> **Work task**:
Transcribe nothing except the lines below that run from the one with "This screenshot has width=242, height=161." to the one with "You are a computer-use agent.", ends included, and do not copy any picture.

(Saved data entries)
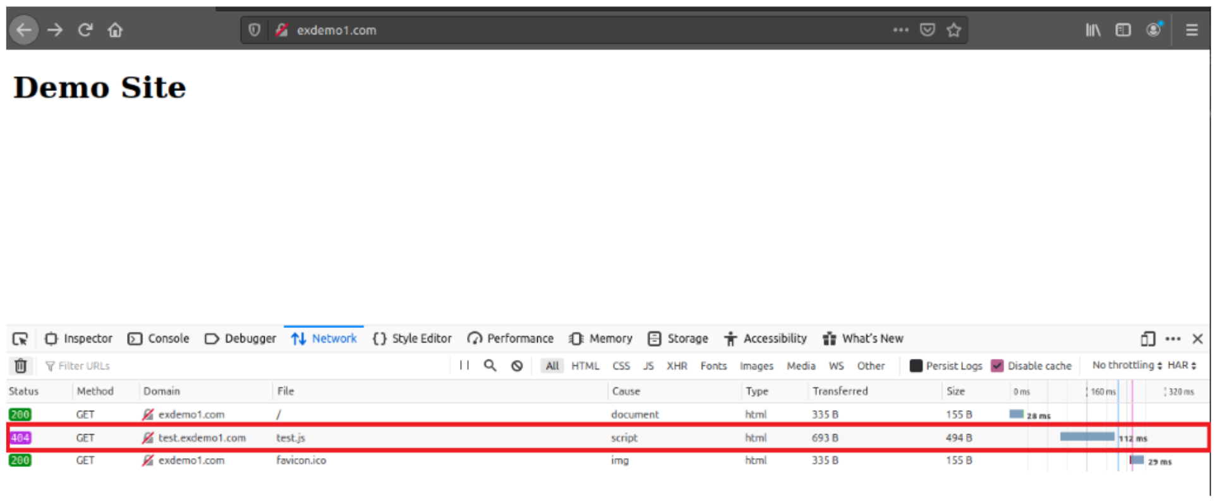
Task: Expand the HAR dropdown menu
Action: tap(1181, 365)
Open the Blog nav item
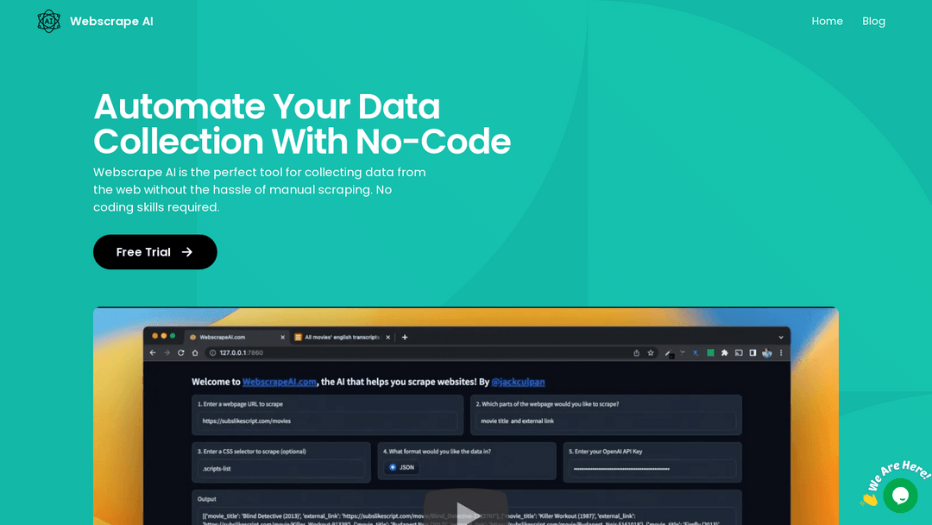This screenshot has height=525, width=932. click(x=873, y=22)
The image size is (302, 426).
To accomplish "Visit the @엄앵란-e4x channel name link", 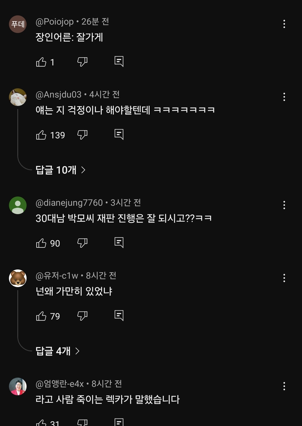I will click(x=60, y=384).
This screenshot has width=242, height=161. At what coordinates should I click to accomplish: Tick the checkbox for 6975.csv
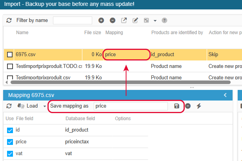(10, 55)
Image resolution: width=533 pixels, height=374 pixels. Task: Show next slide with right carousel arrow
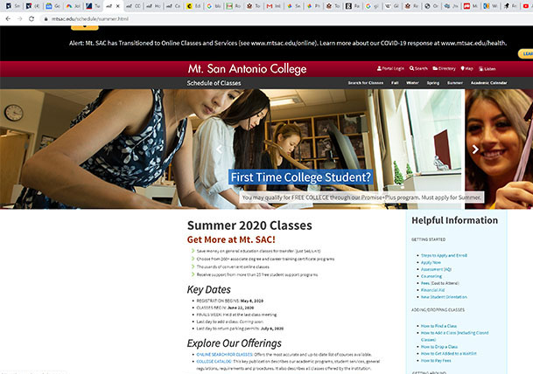(475, 149)
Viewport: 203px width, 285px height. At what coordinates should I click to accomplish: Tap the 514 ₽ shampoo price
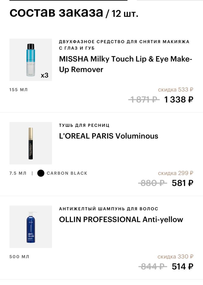pos(182,267)
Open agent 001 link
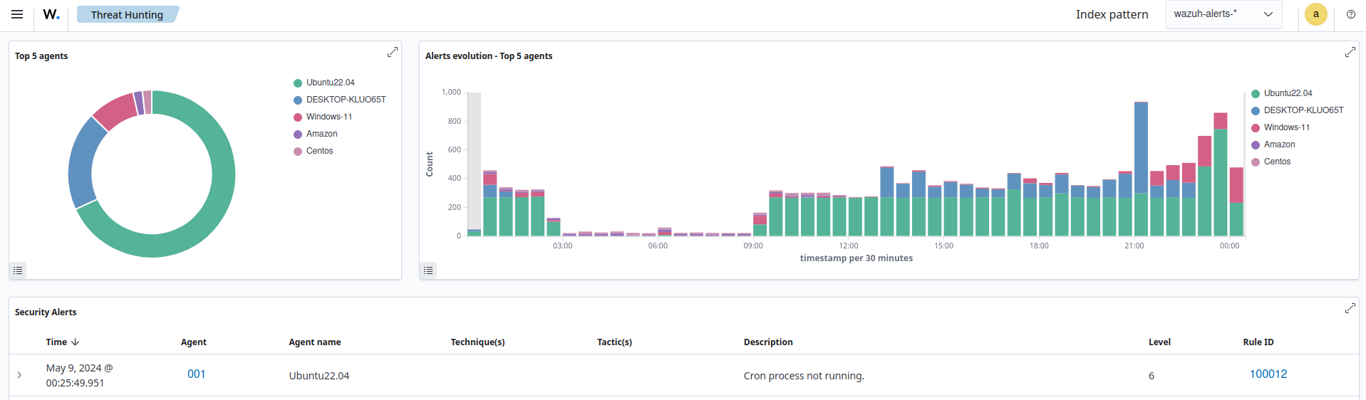Image resolution: width=1366 pixels, height=400 pixels. pyautogui.click(x=196, y=374)
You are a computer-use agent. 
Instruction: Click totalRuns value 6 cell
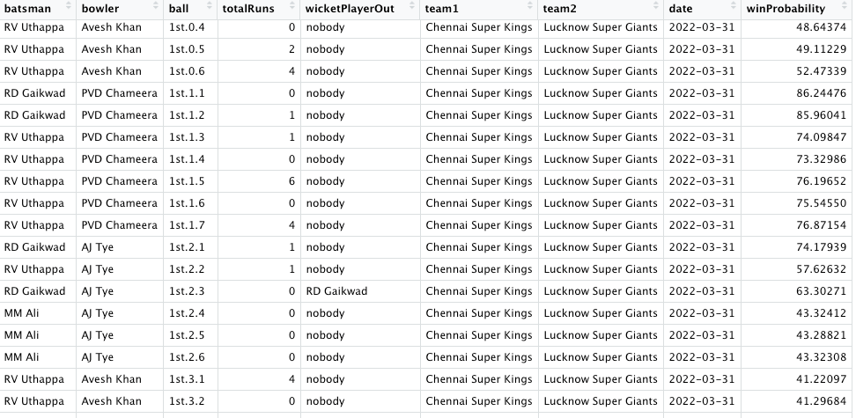pyautogui.click(x=291, y=181)
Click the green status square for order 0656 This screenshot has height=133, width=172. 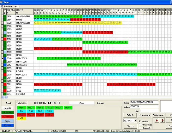pyautogui.click(x=5, y=16)
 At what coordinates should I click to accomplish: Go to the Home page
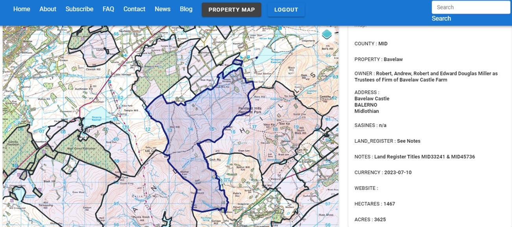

> **Response area**:
This screenshot has width=242, height=161. At what coordinates should I click to accomplish: Tick the checkbox for 6975.csv
(10, 55)
Image resolution: width=533 pixels, height=374 pixels. Task: Show next slide with right carousel arrow
(475, 149)
Viewport: 203px width, 285px height. At what coordinates should I click to accomplish: Tap the 514 ₽ shampoo price
pos(182,267)
Open agent 001 link
Image resolution: width=1366 pixels, height=400 pixels. pyautogui.click(x=196, y=374)
You are a computer-use agent. 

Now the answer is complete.